**PROVIDED MATERIAL:**
╔══

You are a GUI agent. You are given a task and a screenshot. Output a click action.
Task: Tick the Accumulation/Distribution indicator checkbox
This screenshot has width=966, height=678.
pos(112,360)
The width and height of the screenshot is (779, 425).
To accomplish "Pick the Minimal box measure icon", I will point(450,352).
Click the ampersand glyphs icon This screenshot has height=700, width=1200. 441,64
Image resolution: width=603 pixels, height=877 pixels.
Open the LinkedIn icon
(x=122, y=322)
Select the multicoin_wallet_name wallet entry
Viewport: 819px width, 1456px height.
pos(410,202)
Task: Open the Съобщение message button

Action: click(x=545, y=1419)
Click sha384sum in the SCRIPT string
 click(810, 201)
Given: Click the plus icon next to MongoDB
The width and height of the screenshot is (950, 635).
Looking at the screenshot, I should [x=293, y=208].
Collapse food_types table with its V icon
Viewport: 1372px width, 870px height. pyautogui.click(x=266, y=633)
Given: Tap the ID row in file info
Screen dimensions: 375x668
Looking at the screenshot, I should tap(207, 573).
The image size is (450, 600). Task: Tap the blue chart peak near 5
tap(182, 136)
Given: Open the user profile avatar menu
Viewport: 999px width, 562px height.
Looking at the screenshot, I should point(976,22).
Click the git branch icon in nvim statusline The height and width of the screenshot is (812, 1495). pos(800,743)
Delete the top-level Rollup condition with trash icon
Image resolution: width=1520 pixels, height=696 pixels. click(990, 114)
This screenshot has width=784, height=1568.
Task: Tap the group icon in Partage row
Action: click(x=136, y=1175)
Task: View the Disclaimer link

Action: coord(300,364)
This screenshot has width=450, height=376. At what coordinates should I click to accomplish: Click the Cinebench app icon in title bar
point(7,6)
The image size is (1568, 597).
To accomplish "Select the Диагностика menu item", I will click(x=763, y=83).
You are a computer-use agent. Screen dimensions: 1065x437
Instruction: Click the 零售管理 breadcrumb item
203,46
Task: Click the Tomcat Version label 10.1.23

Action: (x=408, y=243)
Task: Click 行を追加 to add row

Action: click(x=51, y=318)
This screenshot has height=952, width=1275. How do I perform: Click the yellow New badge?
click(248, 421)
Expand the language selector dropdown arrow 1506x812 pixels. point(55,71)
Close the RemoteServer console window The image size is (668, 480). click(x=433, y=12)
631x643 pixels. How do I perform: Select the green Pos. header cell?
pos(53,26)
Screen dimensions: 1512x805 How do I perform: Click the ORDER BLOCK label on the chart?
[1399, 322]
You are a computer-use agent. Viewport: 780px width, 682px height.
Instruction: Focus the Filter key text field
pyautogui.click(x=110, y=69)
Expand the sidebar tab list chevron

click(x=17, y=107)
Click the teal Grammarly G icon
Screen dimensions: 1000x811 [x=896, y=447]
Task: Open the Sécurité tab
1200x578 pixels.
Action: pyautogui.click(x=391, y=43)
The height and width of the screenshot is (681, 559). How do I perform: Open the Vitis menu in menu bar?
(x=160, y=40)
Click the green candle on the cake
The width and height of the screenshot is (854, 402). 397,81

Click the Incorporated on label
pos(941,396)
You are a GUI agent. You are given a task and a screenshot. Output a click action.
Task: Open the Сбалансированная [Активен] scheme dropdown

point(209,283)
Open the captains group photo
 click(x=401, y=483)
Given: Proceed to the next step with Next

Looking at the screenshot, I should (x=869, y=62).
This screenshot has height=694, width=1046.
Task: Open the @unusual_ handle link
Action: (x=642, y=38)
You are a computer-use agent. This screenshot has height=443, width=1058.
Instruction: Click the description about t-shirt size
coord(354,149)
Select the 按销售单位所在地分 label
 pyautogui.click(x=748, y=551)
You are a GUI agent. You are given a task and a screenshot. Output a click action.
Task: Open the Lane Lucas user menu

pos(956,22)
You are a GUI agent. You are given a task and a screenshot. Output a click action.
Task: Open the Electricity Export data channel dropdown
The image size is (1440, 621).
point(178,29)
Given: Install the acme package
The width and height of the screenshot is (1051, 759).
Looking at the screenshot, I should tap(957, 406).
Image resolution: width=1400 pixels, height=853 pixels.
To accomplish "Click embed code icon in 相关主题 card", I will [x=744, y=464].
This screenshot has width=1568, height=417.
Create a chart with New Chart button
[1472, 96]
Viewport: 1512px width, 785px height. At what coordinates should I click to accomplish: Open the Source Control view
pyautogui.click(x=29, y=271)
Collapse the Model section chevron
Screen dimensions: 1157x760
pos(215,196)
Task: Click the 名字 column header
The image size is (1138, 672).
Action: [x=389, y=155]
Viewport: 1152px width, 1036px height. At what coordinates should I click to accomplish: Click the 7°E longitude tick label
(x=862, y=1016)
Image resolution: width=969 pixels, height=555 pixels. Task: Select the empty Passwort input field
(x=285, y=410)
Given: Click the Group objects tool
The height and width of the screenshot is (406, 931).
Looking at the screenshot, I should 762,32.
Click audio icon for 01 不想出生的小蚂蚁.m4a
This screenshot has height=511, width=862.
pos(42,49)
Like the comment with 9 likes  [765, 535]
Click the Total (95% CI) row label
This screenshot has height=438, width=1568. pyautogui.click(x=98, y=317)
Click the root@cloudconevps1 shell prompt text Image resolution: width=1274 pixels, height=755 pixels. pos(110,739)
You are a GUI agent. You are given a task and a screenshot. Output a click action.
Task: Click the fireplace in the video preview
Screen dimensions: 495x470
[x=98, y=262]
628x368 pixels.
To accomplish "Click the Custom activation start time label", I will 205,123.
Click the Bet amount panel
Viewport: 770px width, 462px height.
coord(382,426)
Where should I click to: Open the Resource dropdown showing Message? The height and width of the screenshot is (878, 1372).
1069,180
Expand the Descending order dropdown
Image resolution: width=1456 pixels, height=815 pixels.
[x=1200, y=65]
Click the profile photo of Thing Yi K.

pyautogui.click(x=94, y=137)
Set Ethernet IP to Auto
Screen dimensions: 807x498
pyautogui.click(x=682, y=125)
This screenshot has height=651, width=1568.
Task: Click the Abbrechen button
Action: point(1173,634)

╚══

**EXERCISE AIM:**
Look for the word "computer". Copy out every line of the data that has it.

**EXERCISE RESULT:**
You are a computer-use agent. Screen dimensions: 1065x437
You are a computer-use agent. Viewport: 780px width, 682px height.
You are a computer-use agent. This screenshot has height=443, width=1058.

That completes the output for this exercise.